Odd-shaped rocks in the Pilbara region of Western Australia offer compelling evidence they were built by microbes 3.43 billion years ago, scientists say. The structures, known as stromatolites, could only have taken the forms they have if bacteria had been present, a Sydney-led team tells Nature journal. The rocks’ origin is disputed, with some claiming purely chemical processes could have made them. But the Nature study suggests the biological explanation is the simplest. “For all these shapes to be formed a-biologically would have required highly unusual and unexpected chemical processes to occur simultaneously in this [one location],” said Abigail Allwood from the Australian Centre for Astrobiology. “It just becomes ridiculous to support that hypothesis; especially when the biological explanation is so readily acceptable.”
Ms Allwood and colleagues have made an extensive survey of a 10km (six miles) stretch of land not far from the town of Marble Bar. The area is now well inland but shows clear evidence of having been covered by a shallow sea in the ancient past. The researchers have detailed an array of unusual sedimentary structures – seven clear types in all. Some look like upside-down ice cream cones; others resemble egg cartons. These laminated structures have been described as stromatolites – the rock piles that in more recent settings are known to have been built by mats of microbes capturing grains and sticking them together. But the Pilbara structures, found 30 years ago in a rock formation called the Strelley Pool Chert, are controversial. Claims for individual microfossils of the original organisms within Pilbara’s stromatolites have been challenged; and some scientists prefer an entirely non-biogenic explanation for the structures’ creation. These dissenters believe the piles resulted from the chemical precipitations that occurred around undersea volcanic vents.
Allwood’s response has been to describe the complexity of shapes and explain how these forms can be linked to different environmental niches in a shallow-sea reef setting. “We have found an ecosystem-scale remnant of the early biosphere. It’s not just a couple of individual or isolated fossils or dubious structures; it is in an entire, pretty well intact, section of hundreds of thousands of stromatolites in a reef ecosystem,” Ms Allwood told the BBC News website.
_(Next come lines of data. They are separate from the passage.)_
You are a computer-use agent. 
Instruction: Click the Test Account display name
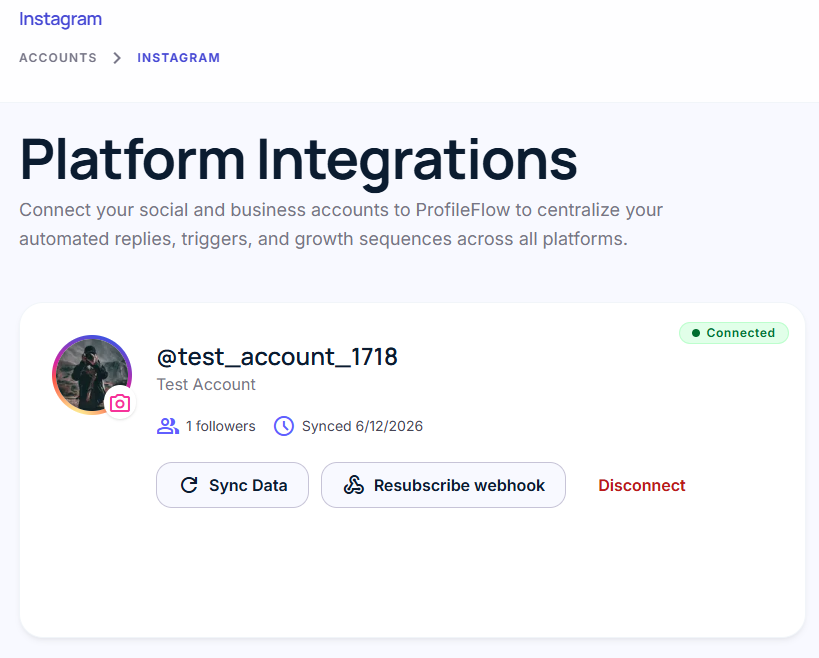206,385
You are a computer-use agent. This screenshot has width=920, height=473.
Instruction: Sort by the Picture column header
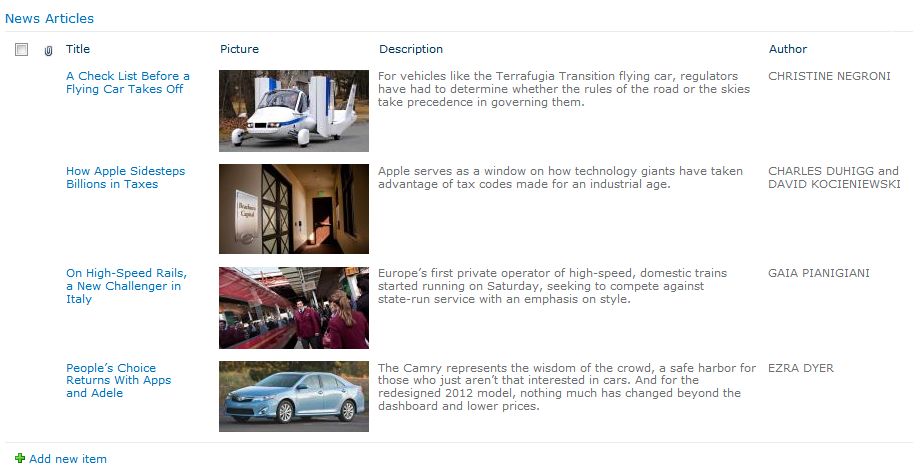click(x=239, y=49)
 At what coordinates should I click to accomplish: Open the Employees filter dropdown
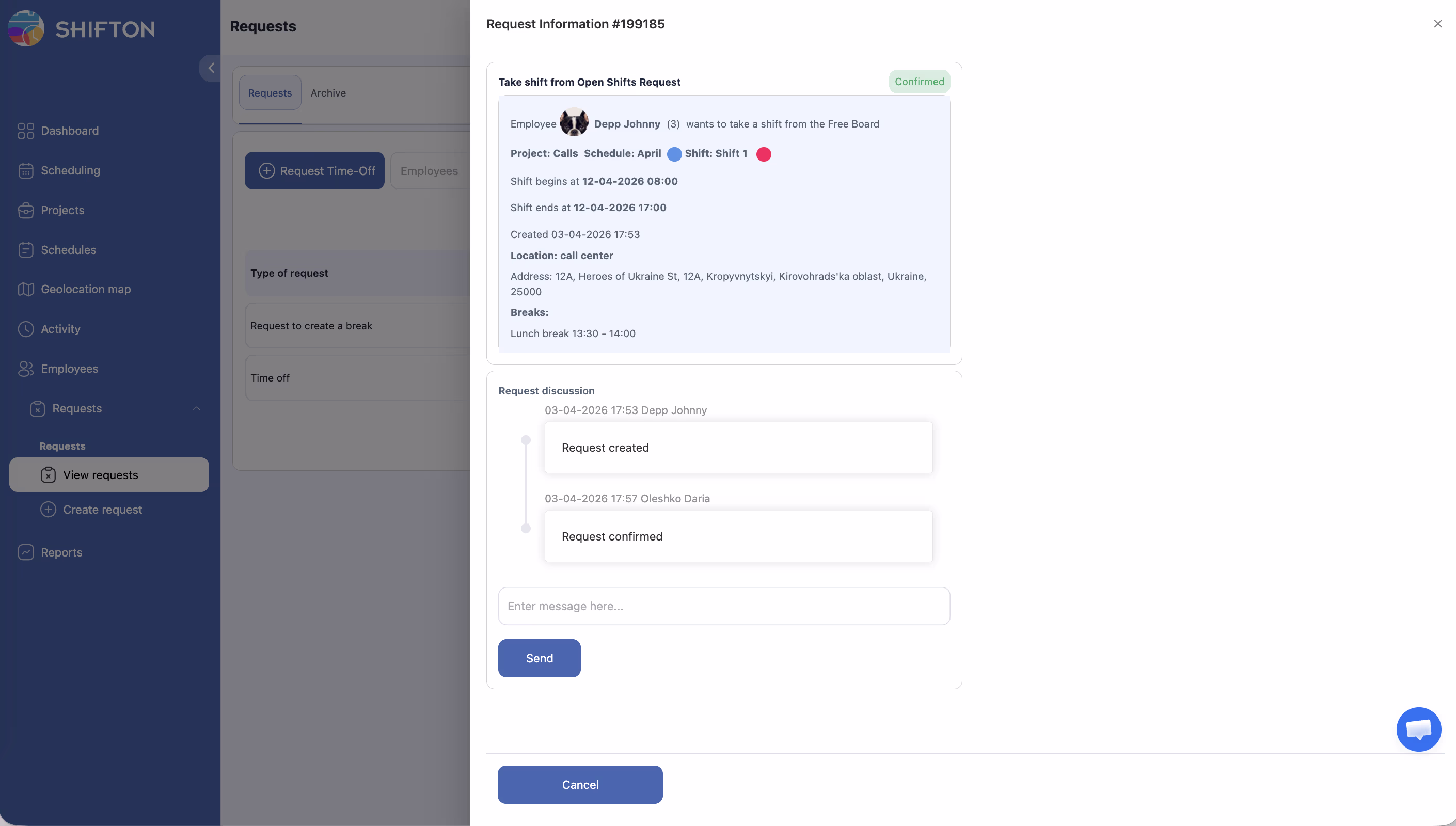(430, 171)
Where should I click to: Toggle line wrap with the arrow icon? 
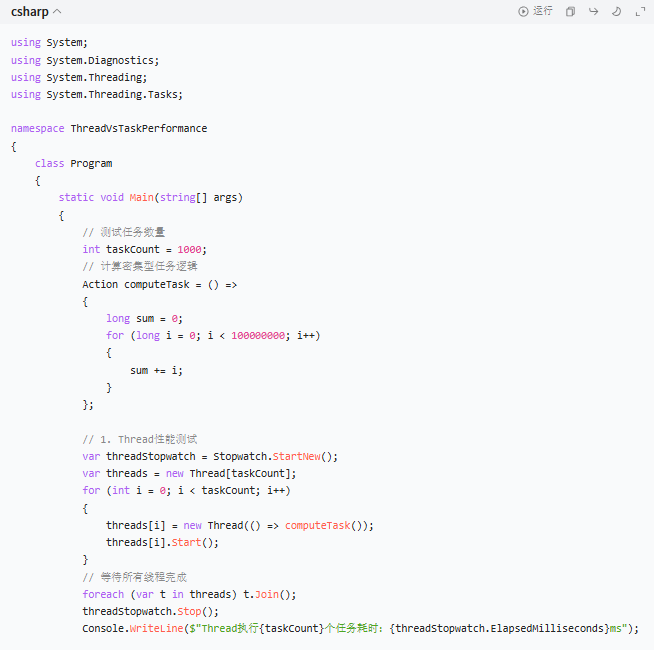(593, 11)
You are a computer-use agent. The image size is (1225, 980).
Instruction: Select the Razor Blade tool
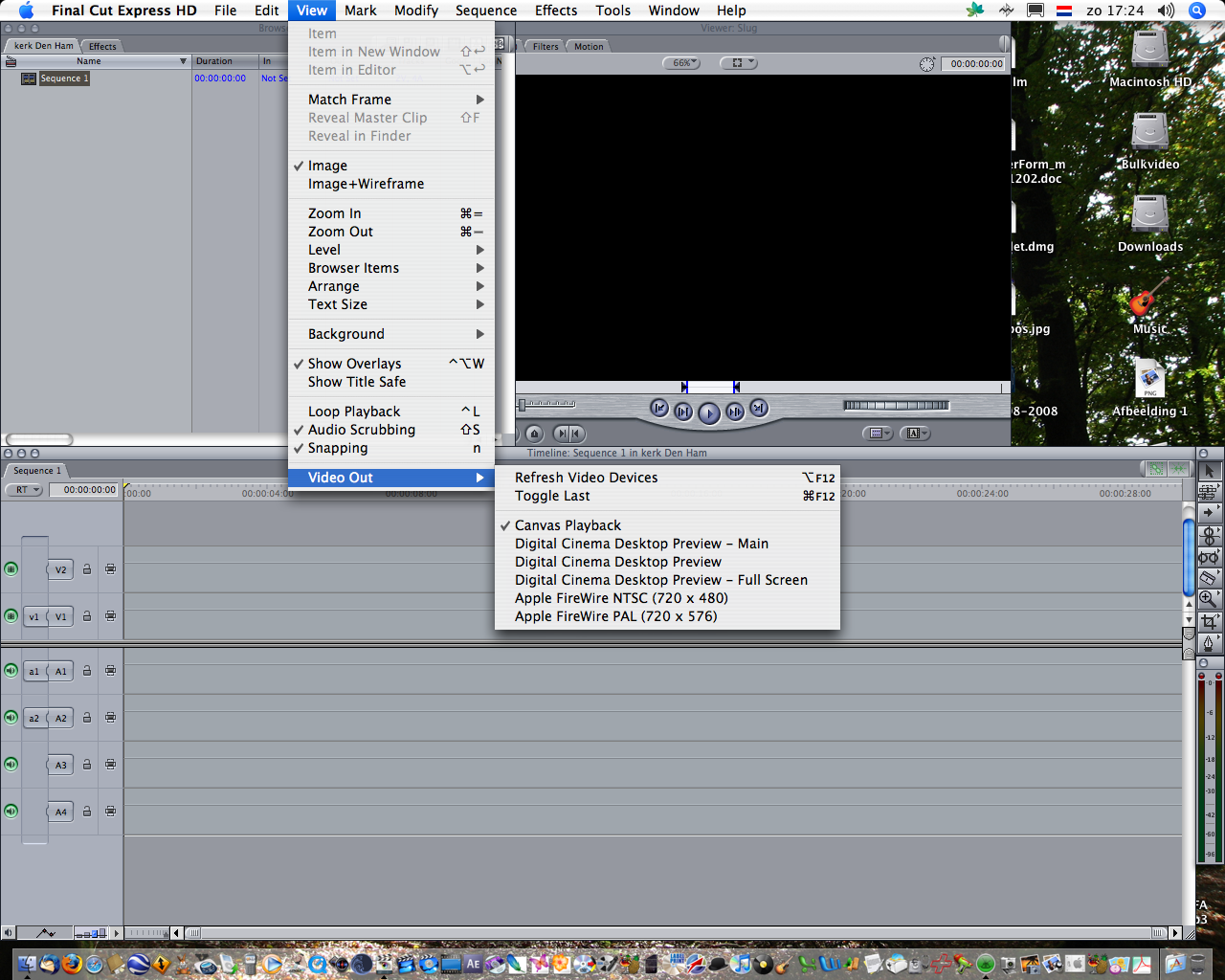[x=1208, y=577]
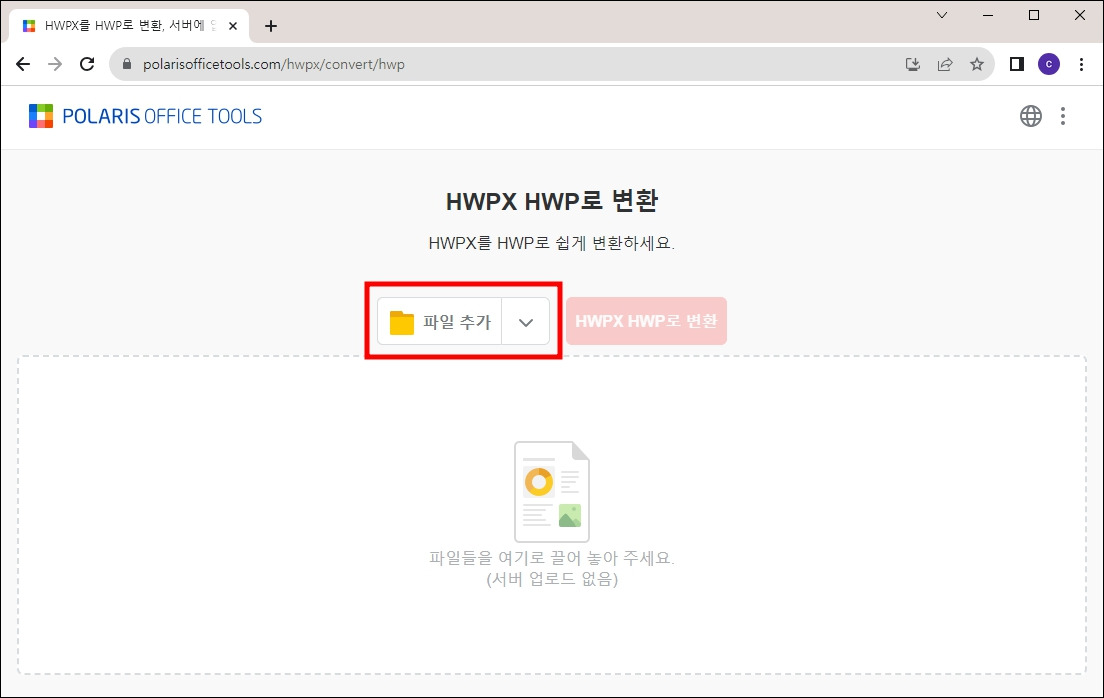The image size is (1104, 698).
Task: Open the browser share icon
Action: point(945,63)
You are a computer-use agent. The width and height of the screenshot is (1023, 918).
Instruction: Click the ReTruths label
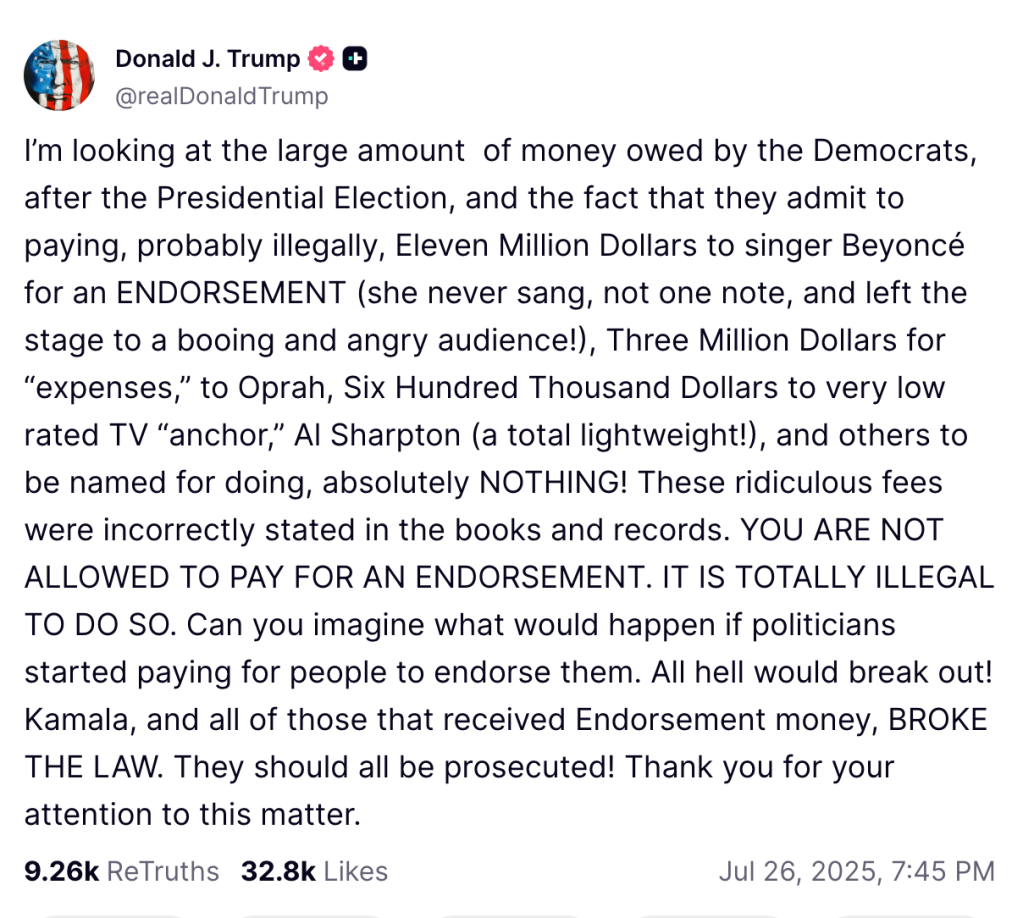coord(163,871)
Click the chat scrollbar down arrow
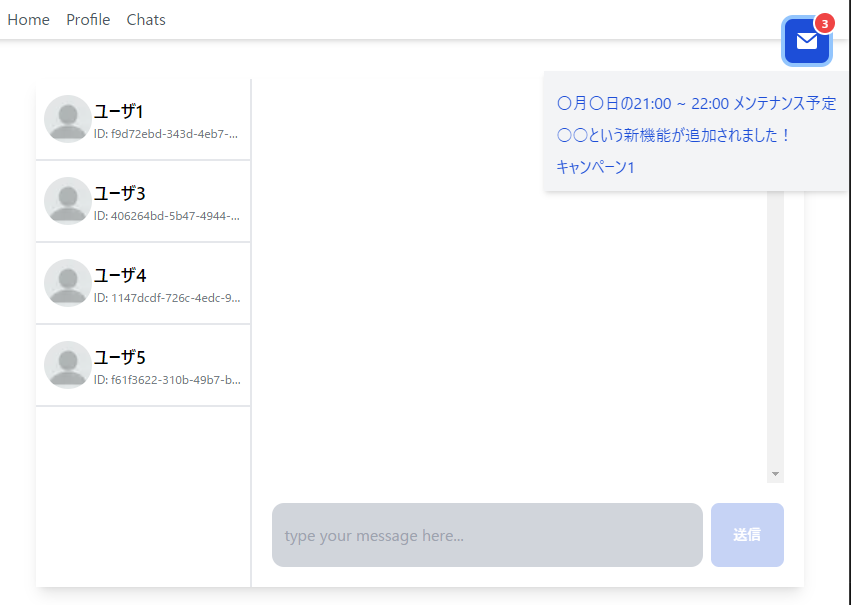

“With that we now gain insight into the conditions that nurtured early life – the biological responses to different environmental processes.” The variety points to an entire ecosystem, say the scientists. The Pilbara stromatolites are not the oldest claim for life on Earth.
Some researchers argue that rocks at Isua in Greenland show the imprint of life at least 3.75 billion years ago. At that time, these rocks were also on the sea bed. Thin layers of black sediment, separated by distinct layers of volcanic ash, look like they could be composed of the debris of ocean-dwelling microbes. There are no fossil forms, but the nature of the carbon is consistent with the idea it was processed by living organisms. There are no known older remnants of the Earth’s surface than the Greenland rocks – which probably makes Isua the closest science can ever get to the first life. Researchers are keen to trace the story of the first microbes on Earth because it should provide clues in the hunt for possible life elsewhere in the Solar System.
Mars rovers should look out for stromatolite-like structures. The type of study conducted on the Pilbara stromatolites might, for example, help scientists interpret similar structures on Mars, should rovers sent to the planet ever come across them. Commenting on this dimension, Dr Ian Crawford, a planetary scientist at Birkbeck College, London, UK, said: “Searching for ancient stromatolite-like structures such as those reported by Allwood et al should certainly be high on the list of future exploration strategies. “However, given the amount of fieldwork performed by Allwood and colleagues, it must be doubtful whether purely robotic exploration of Mars would be able compellingly to identify such features in the field, and in the longer term effective Martian palaeontology may necessitate human exploration of the planet.”